みかん おいしくなーれ
- 作・絵:
- 矢野 アケミ
- 出版社:
- 大日本図書
絵本紹介
2023.01.25
「笑うことはとってもいいこと」というのは、世界共通認識のひとつ。日本に「笑う門には福来たる」ということわざがあるように、英語でも「Laugh and the world laughs with you, weep and you weep alone.(笑うときはみんな一緒、でも泣くときはひとり)」という格言があります。
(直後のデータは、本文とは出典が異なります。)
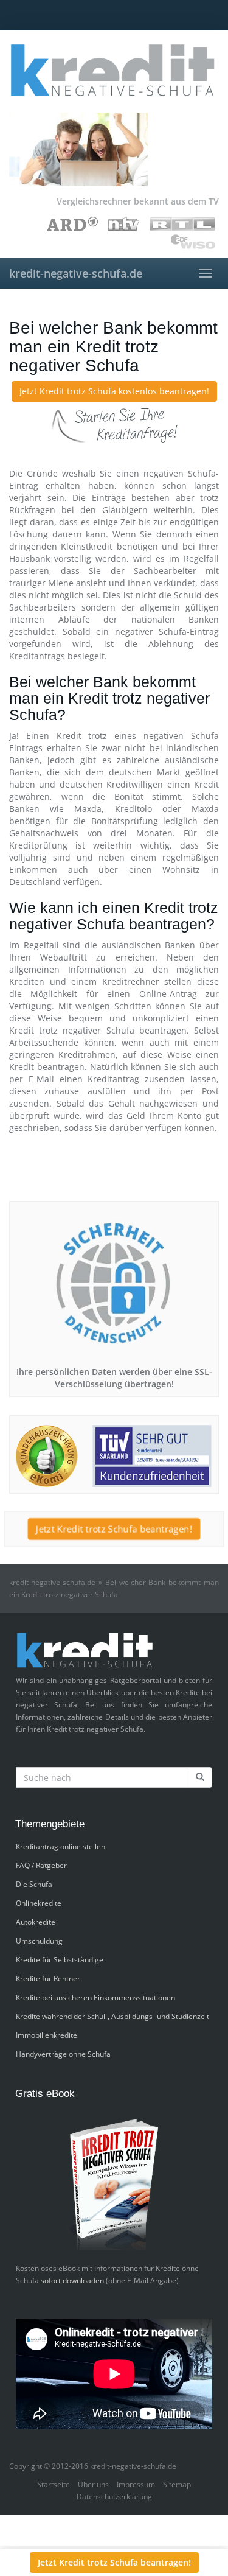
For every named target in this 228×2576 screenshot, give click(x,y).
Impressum (136, 2484)
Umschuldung (39, 1941)
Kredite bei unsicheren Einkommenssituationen (95, 1997)
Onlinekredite (38, 1903)
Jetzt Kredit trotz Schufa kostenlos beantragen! (114, 391)
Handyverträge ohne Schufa (63, 2054)
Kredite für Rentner (48, 1978)
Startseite (53, 2484)
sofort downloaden (72, 2280)
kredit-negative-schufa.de (75, 273)
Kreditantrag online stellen (60, 1846)
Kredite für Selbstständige (59, 1960)
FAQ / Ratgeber (41, 1865)
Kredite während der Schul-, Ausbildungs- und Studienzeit (112, 2016)
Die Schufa (34, 1884)
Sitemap (177, 2484)
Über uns (93, 2484)
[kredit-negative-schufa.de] (114, 70)
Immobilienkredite (46, 2035)
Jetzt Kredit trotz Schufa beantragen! (114, 1529)
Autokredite (35, 1922)
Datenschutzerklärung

人は、幸せな人のところに集まりたくなってしまう習性があるのかもしれません。
そうは言っても、なにかきっかけがなくては笑えませんよね。そこで! 新年初笑いにもってこいの絵本9冊を集めました。
ひとくちに「笑い」といっても、爆笑必至やひねりのあるネタ、じわじわ笑いにナンセンスなど方向性はイロイロ。笑いのツボも人それぞれですから、ぜひいろんな笑いを絵本で味わってみてください。
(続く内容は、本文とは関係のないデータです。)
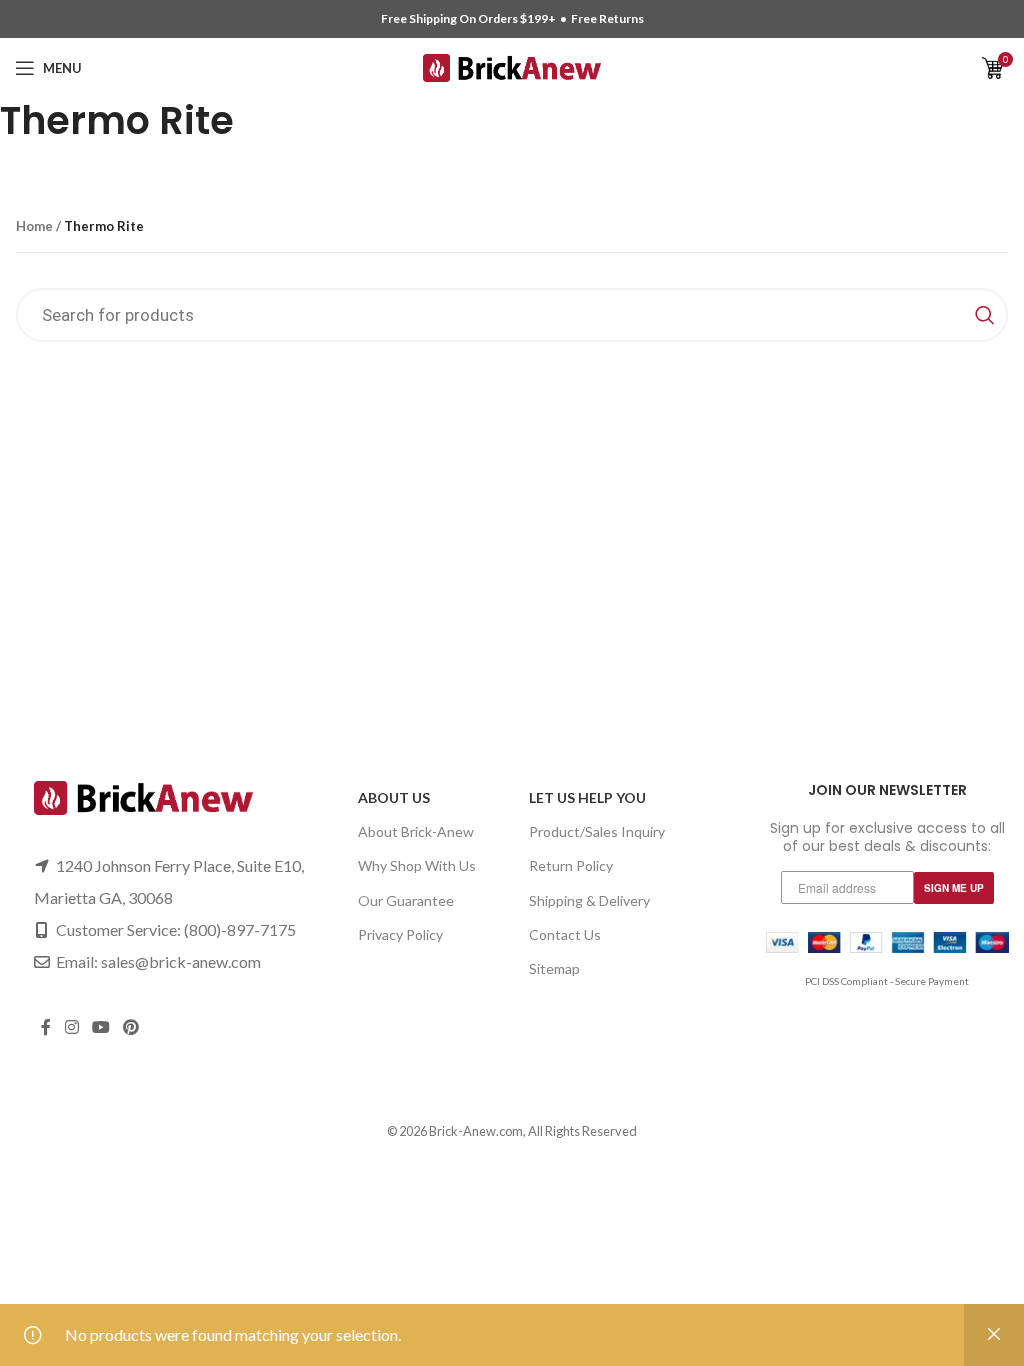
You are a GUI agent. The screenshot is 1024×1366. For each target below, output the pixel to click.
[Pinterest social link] (131, 1028)
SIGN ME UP (954, 888)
それではみなさん、お顔と心の準備をして……ハイ、お笑い!
みどころ
オレンジ色のころっとしたみかん。
見つめていたら……。
「おいしくなるおまじない」を唱えたくなっちゃう!?
さて、どんなおまじないかというと……。
「みかぽん みかぽん
おいしく な〜れ〜
みかぽん みかぽん
むきむき……」
「ぱっ!」
みかんの房があらわれると思うでしょう、そうでしょう?
ところが、むいた皮を「ぱっ」と広げた中身は、なんといちご大福!
なんで〜?
不思議だけど、とにかくおいしそうだから食べちゃえ、と食べます。
「もちゅ もちゅ もちゅ」ってね。
さあ、次こそ!
でも「ぱっ!」と皮を広げた中身はやっぱりちがうんですーー。
こんどはメロンパン。
あれあれ、このおまじない、まちがってる?
「おいしい」ってことはまちがってないのかな?
手のひらにのせると、その重みやしっとりつやっとした感触を楽しみたくなる、みかん。
皮をむいたら中身は、ぜんぜんみかんじゃないものが出てきちゃう!?
……なんて、子どもは大好きな世界ですね。
この変てこさ、子どもたちのくすくす笑いが聞こえてきそう。
「みかぽん、みかぽん……」とユーモラスに唱えて、みかんの皮をむくのもわくわくドキドキ。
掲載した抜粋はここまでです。